La prostituée et son chien

Un titre pareil pourrait faire grimper mes statistiques si mon blog était référencé quelque part... C'est juste un condensé de vie. La prostituée, c'était ce matin: rendez-vous à 11h pour visiter un appartement. L'agent immobilier me prévient d'un retard: elle ne sera là que 50min plus tard: "at eleven fifty". A l'heure dite, j'attends devant l'appartement. Une jeune fille attend également: habillée comme une prostituée. Talons hauts compensés, cigarette mentholée, petit sac brillant, pâte à mâcher (et vas-y que je fais des bulles). 5 min passent... 10... Je finis par me demander si ce n'est pas elle l'agent immobilier. Un doute immense m'envahit... 5 min passent encore... Je commence à vraiment flipper: je vais faire une visite avec une fille qui semble blasée de tout. Ouf! Elle prend ses talons à son cou et se débine. J'appelle l'agent immobilier: "ah mais non, vous êtes une heure en avance, j'ai dit à "eleven fifty"". Une alternative s'offre à moi: soit cette femme se fout de ma gueule, soit c'est une truffe en anglais. Je prends mon plus bel accent pour lui expliquer, presque calmement, que c'est "eleven fifty" et que dans une heure c'est "twelve fifty". Et qu'elle a intérêt de ramener son cul rapido presto. Elle baragouine en tchèque et 10 min plus tard, elle était là. L'appartement était beau, superbement équipé mais trop bruyant.

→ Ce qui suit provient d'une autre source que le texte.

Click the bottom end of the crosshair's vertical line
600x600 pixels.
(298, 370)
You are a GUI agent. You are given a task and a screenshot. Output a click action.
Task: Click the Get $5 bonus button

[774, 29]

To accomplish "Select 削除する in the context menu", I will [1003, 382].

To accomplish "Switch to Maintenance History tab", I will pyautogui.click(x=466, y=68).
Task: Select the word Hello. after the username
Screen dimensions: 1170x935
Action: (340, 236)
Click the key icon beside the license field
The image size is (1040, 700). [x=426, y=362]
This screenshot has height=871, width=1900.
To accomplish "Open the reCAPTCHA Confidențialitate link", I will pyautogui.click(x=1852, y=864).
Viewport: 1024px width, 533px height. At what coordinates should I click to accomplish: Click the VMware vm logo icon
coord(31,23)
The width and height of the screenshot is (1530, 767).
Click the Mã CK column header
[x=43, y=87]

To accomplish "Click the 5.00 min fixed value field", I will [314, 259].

Le chien, c'était hier après-midi. Entre deux coups de fils à des agences immobilières, je me suis mis à chercher un petit boulot sur internet. Et la première annonce à retenir mon attention s'intitule "dog walker". Il s'agit de promener un "small dog" trois fois par semaine pendant 15 min à 10h du matin. Et c'est payé 15€ la semaine. Outre que je n'étais pas libre le jeudi matin, que me lever à 10h me faisait vraiment chier, la promenade était surveillée par caméra. J'ai eu peur que ma haine des chiens ne soit enregistrée pour l'éternité sur une bande vidéo. Je n'ai pas postulé: call me a coward.